◆ **TEXT EXCERPT**:
───

Thursday 15 November 2012

Keystone Kommissioners

Morning everybody. It's voting day! No, really!

I usually vote at 7 a.m. partly because democracy is still a bit exciting even in its British form, and partly to ensure that just for a second, there's a 100% majority for Truth and Justice.

Not today. I lazed around and didn't get to the polling station - in the Civic Offices at the heart of The Dark Place - until 9.48 this morning. It didn't bode well when the election officials actually cheered when I walked in and shouted 'An actual voter!'. I know more people will vote at lunchtime and in the evening, but it's not a good sign, and some of my friends were the first to vote at their stations too.

To be honest, I only voted because I feel strongly that you should vote at every opportunity or shut up when everything goes wrong. I utterly oppose the idea of elected police commissioners. I suspect it was dreamed up by some boomer Tory who remembers Commissioner  Gordon and Chief O'Hara from the 1960s Batman TV show.


They think these guys will shine a symbol into the sky and Eric Pickles will land on the roof and shoot skateboarders.

This is really why I voted. I know damn well that the only turnout will be from the Daily Mail-reading, Neighbourhood Watching, curtain-twitching reactionaries who vote Tory and mutter darkly about 'coloureds' and property prices. The kind of people elected will pander to the paranoia of the aging white suburbanites who will never be persuaded that crime is falling, that the police can't be trusted without supervision (Hillsborough, the Birmingham Six, various paedophile cover-ups, Jean Charles de Menezes and multiple other things were 'isolated incidents') and that policing shouldn't be an extension of Conservative Party policy. They want youths and dogshit off the streets and that's what they'll get in their areas if the motley crew of ex-coppers and ex-politicians who've stood get through. The non-white kids are in for a hard time if they stray from their slums and upset the commissioner's voters. My appalling MP Paul Uppal explicitly envisions a city swept clean of anyone who isn't a 'shopper': these police commissioners will turn the police service into private security guards looking after businesses and rich Tory voters' areas, because that's what will attract votes.

───

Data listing
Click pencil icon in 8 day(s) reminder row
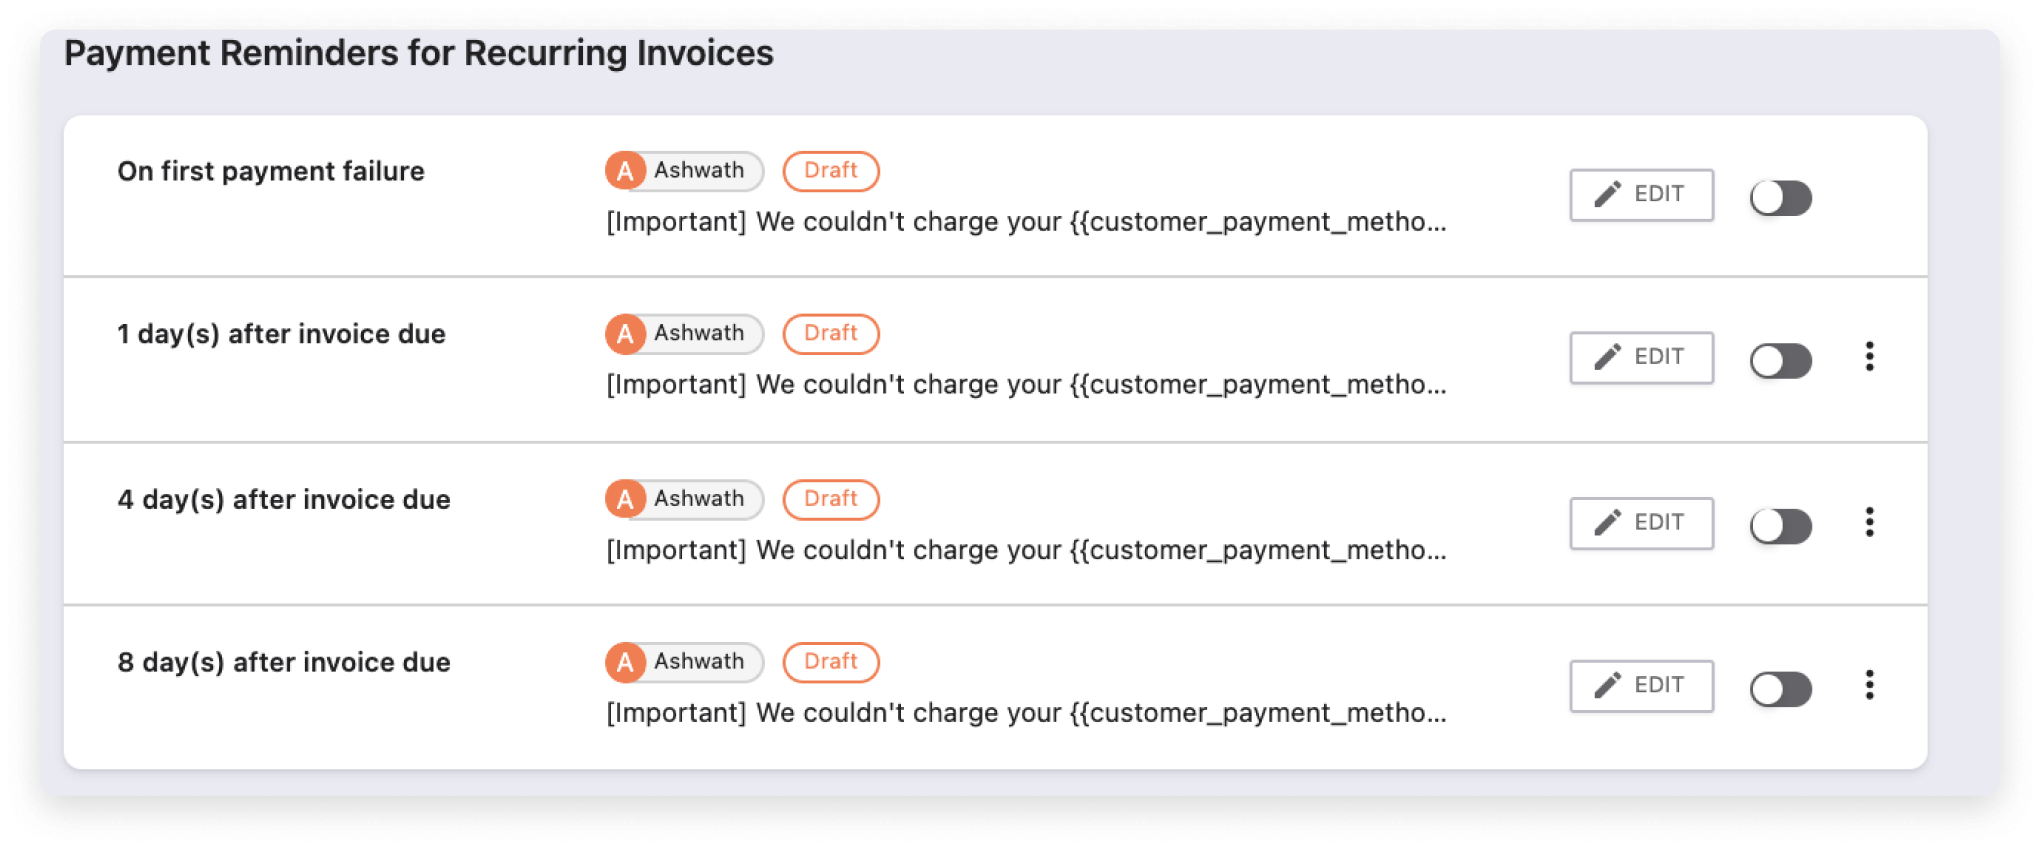 tap(1607, 685)
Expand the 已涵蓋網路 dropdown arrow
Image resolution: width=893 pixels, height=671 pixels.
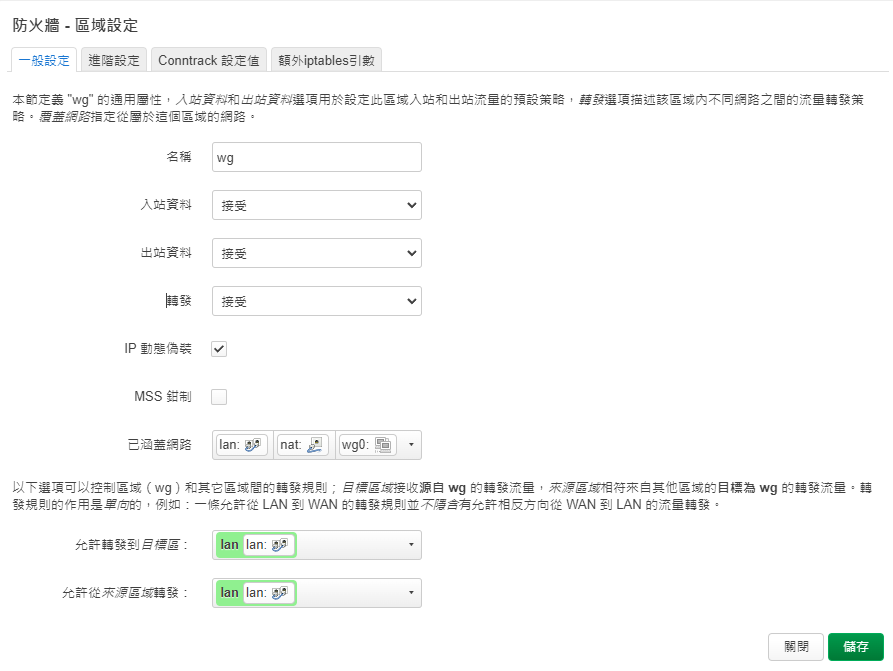point(412,445)
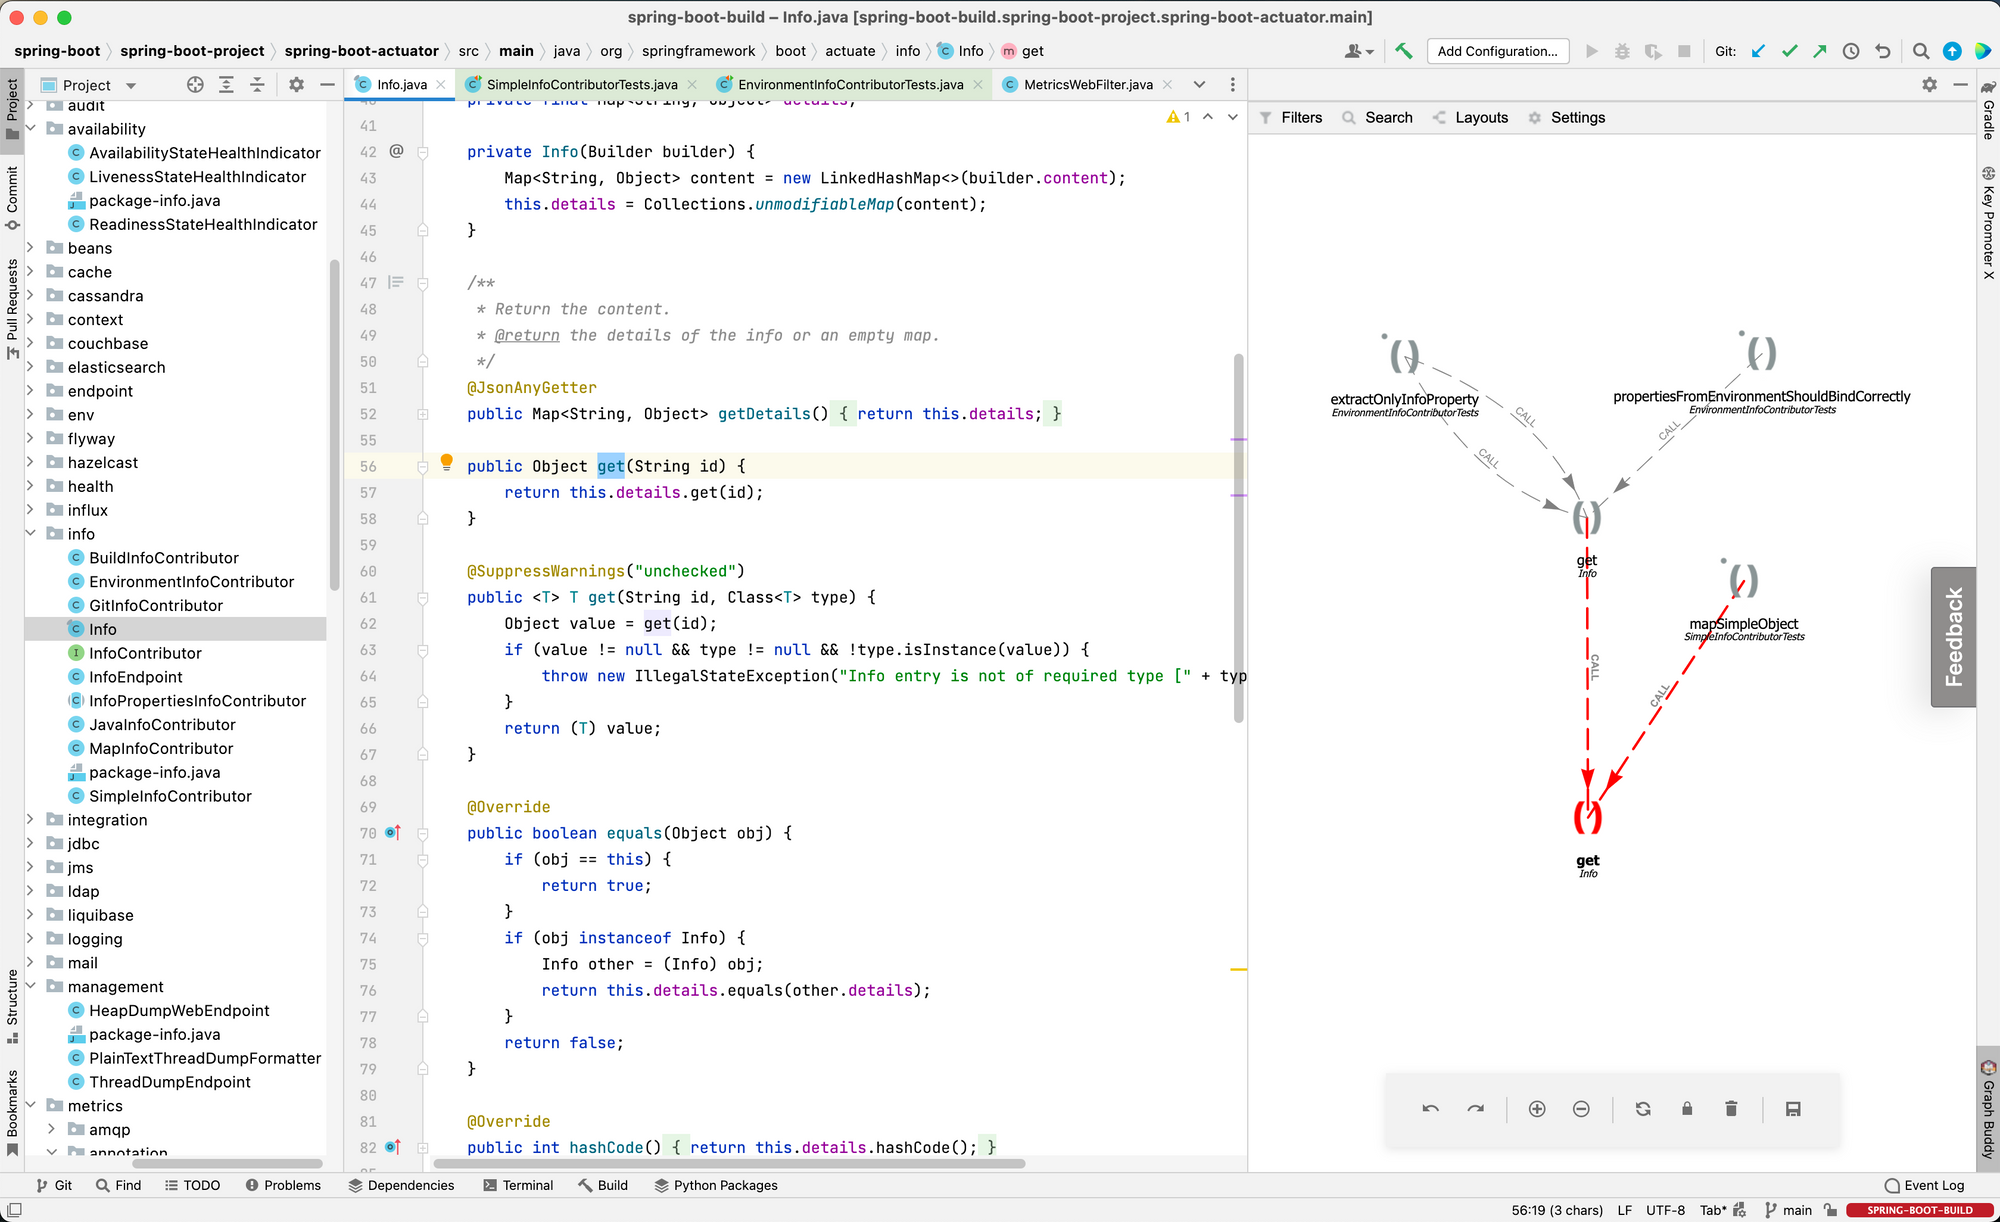
Task: Zoom in the call graph
Action: pos(1537,1109)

───

◆ **WRITTEN TASK**: In the blog post on voting for police commissioners, at what time did the writer reach the polling station on voting day?

◆ **EXERCISE ANSWER**: At 9.48 in the morning.